* Task objective:
Go to the line holding "You are a GUI" in the data below. Return it and each line after it through the last, exactly, and skip the pictures.

* Data provided:
-.-.-

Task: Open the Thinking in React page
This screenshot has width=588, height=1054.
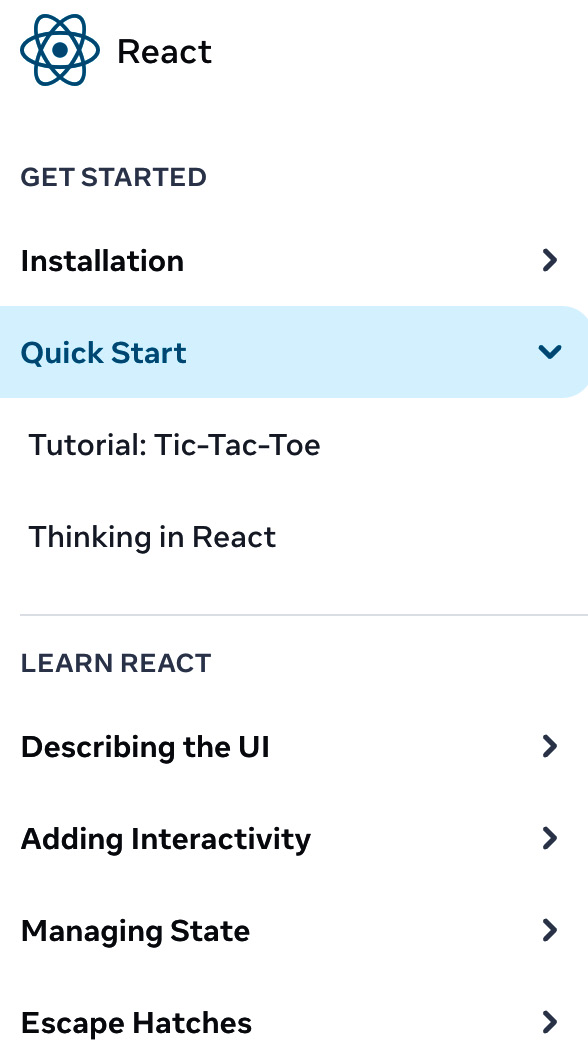Action: point(152,537)
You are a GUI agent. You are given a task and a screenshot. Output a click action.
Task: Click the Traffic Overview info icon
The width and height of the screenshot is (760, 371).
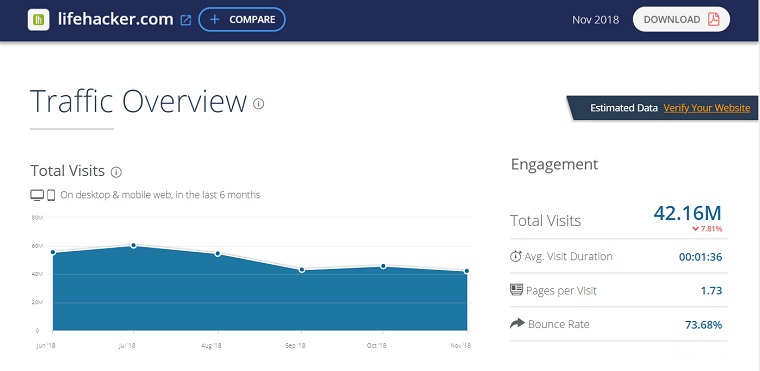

-.-.-

* Exercise solution:
You are a GUI agent. You are given a task and a screenshot. Output a click action.
Task: Click the Traffic Overview info icon
The width and height of the screenshot is (760, 371).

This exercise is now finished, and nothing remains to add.